- September 2, 2019
- Blog
Chaos Engineering
One of our favorite questions during job interviews is: “What do you know about Chaos Engineering?”. While it is an intriguing practice, a lot of people have never heard about it. After explaining it’s about introducing chaos on production, most people react shocked. So what is it all about?
What is it?
In short, Chaos engineering is the discipline of experimenting on a software system in production to build confidence in the system’s capability to withstand turbulent and unexpected conditions. It is a practice invented by Netflix and adopted in more and more companies. They will, for example, automatically shut down servers and services to test the resiliency of the system. Do all your applications handle failures (infrastructure failures, network failures, or application failures) correctly? Do they have correct fallback flows?
Why should you do it?
Quality software is not only about pretty code. It should also be about resiliency. If a small gust of wind causes your application to endure critical failure, then you have an issue.
But why on production?
There are always differences in your setup between production and your test environments? Different scaling rules, different load/context. Although you should strive to have a test environment as equal as possible to production, there will always be differences. The Chaos Engineering culture starts from the principle that true resiliency can only be tested on a live system.
When not to do it?
Although we strongly believe in chaos by default. Sometimes there are good reasons why you shouldn’t introduce chaos on production. Or at least not continuously and automatically.

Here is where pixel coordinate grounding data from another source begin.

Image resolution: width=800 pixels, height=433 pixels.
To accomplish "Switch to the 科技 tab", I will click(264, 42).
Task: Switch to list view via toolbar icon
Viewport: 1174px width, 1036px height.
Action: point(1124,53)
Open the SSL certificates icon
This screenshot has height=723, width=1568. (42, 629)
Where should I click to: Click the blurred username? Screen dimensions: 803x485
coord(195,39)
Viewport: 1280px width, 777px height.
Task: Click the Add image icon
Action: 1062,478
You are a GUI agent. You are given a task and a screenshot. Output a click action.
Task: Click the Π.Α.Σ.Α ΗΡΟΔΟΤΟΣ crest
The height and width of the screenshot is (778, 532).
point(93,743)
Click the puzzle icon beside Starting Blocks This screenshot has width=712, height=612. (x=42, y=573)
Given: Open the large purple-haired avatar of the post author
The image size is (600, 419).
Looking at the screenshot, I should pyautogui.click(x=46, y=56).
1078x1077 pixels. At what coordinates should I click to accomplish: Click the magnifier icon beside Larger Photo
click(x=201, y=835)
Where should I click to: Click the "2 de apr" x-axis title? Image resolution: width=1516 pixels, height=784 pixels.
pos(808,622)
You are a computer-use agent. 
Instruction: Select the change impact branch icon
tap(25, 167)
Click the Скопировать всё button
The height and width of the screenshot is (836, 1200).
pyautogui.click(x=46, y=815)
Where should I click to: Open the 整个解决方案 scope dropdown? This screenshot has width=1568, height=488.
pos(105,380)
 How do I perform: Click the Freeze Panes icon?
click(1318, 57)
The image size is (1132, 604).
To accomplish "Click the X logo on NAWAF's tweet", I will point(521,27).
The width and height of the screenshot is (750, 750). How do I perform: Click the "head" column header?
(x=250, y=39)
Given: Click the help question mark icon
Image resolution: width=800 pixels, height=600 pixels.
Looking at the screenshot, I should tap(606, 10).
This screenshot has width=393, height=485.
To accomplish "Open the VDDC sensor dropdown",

At ‘DPG Media’ (formerly known as ‘De Persgroep’), we implement chaos by default on all our applications. However, one of the third-party applications of ‘DPG Media’ relies on sticky user sessions. It means that if we kill servers in our Chaos processes, these users lose their connection and need to log in again. Third-party software often has known issues that will never be resolved by the supplier. In my opinion, it is a good example of software that is not chaos-ready. You don’t want users to be automatically logged out, every time your Chaos process triggers and tests your resiliency. That would be user bullying.
Yes, you should do chaos by default. But if it has user impact like the example above, maybe consider it a scheduled process at acceptable intervals. We should test our systems for resiliency to improve the quality of products, not to bully your users at regular/random intervals.
Chaos Monkey
Chaos Monkey is a tool developed by Netflix to automatically introduce chaos to your system. It can, for example, be installed on AWS cloud infrastructure to terminate servers behind load balancers. Does your setup automatically start up new healthy and correctly configured servers? Does your software handle the broken connection correctly? Let the monkey try it out for you!